At the start of ‘Loved Ones’, a heavily reverbed piano pings like a lost spaceship sending a signal back to earth. A brief passage of distorted guitars being roughed up subsides into a beautiful melodic section, that combines the best sounds from the band’s back catalogue. Delicate twinkling guitar lines fused with just the right amount of distortion and blood and thunder drums. Explosions In The Sky have often been mentioned in the same breath as fellow instrumentalists Mogwai, yet the two bands are ultimately very different in sound. But the opening section of ‘Peace Or Quiet’ finds them sounding just like Mogwai with a meandering bass line and melodies straight off Young Team. Hrasky’s percussive contribution appears to be a few little taps of the hi-hat. That’s until the massive blow-out at the end drops in unexpectedly as the track erupts into a crunching head punch of drums and distortion. It’s taken them all this time to do breach the Mogwai template in such a way.
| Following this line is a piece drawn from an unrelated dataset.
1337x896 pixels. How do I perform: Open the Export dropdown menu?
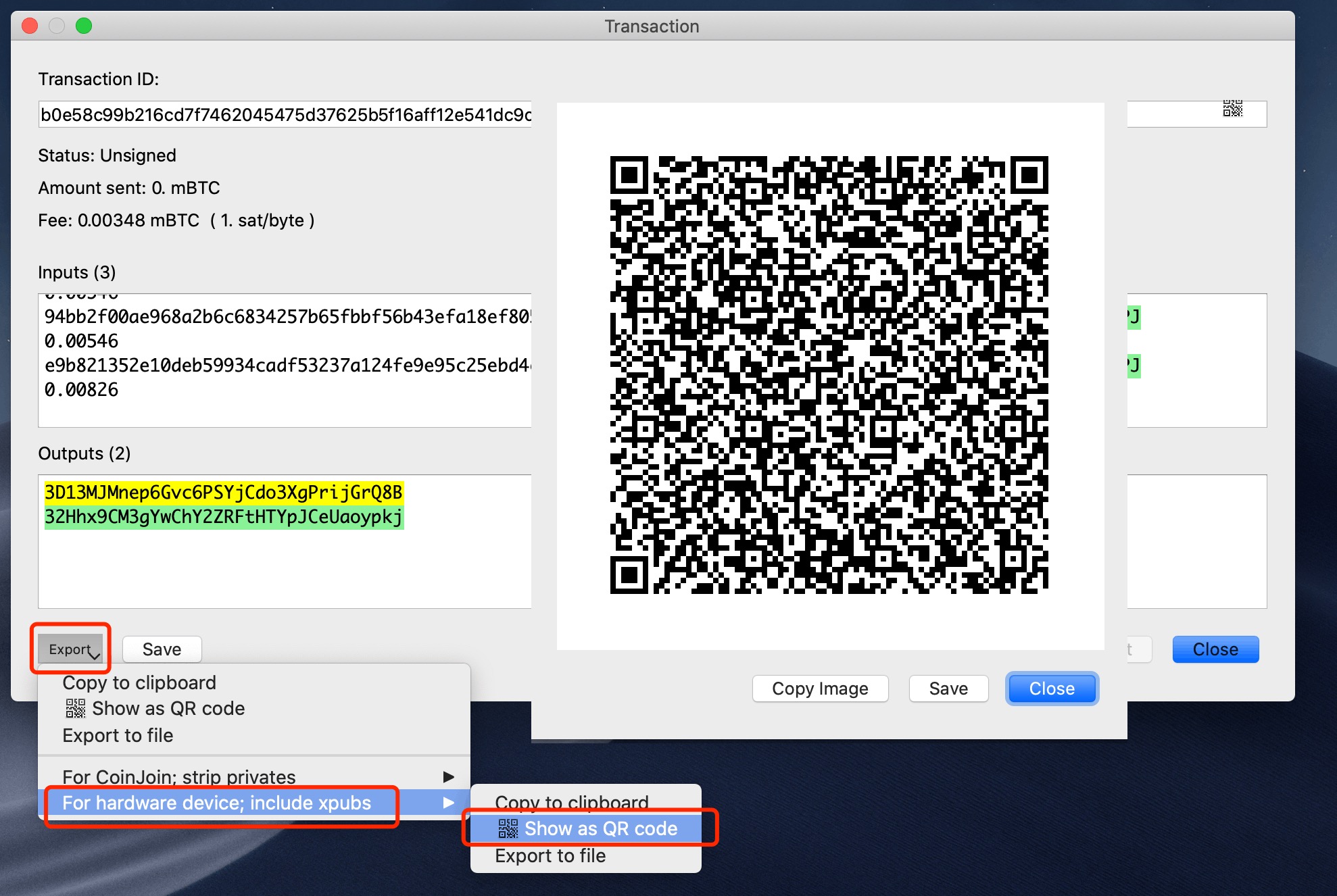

‘All Mountains’ is an oddity in that it drops in as if the intro sections have been cut away. Pulling out all their trademark sounds, the guitars flicker like fireflies as the melodies shoot into the sky. After a few albums of experimentation and too much quiet for my liking, it’s extremely satisfying to hear the band rock out again. Drums get battered and distortion pedals get kicked as familiar motifs and hooks jump out ever increasing the intrigue. This one will sound HUGE live I have no doubt. ‘The Fight’ rises up on some screeching tones and craggy drones before flowing into a soothing sea of ebow and shimmering clean guitars. The melodic layers are intricate as they slither and writhe in trying to win your attention. When the track settles into its metallic groove it’s extremely satisfying to hear the band locked into this perfect blend of distortion and clean guitars.
Closing track ‘It’s Never Going To Stop’ begins with some mournful piano and sighing guitars. The urge for experimentation overtakes with the next passage, as the band return to the burbling tones and minimalist percussion that populated much of The Wilderness. There’s a sizeable nod to the intricate soundscapes of Radiohead as piano becomes the focal instrument. This track, and indeed the entire album, is very much to be enjoyed with a pair of earphones/headphones as there’s so much going on here. It’s a curious end to the album, which for the most part, has been raucous and higher in volume than recent releases.
Explosions In The Sky have pulled together all of the finest moments from their incredible back catalogue and created an album that keeps the listener intrigued throughout. Dynamically, the album rises and falls perfectly, and the guitar tones from Michael James, Munaf Rayani and Mark Smith are just sublime throughout. I’m particularly pleased that drummer Chris Hrasky has been allowed to work his kit and he does so with gusto. After over 20 years of existence, it’s so good to hear Explosions In The Sky still creating glorious and exciting music and End is one of their finest albums to date.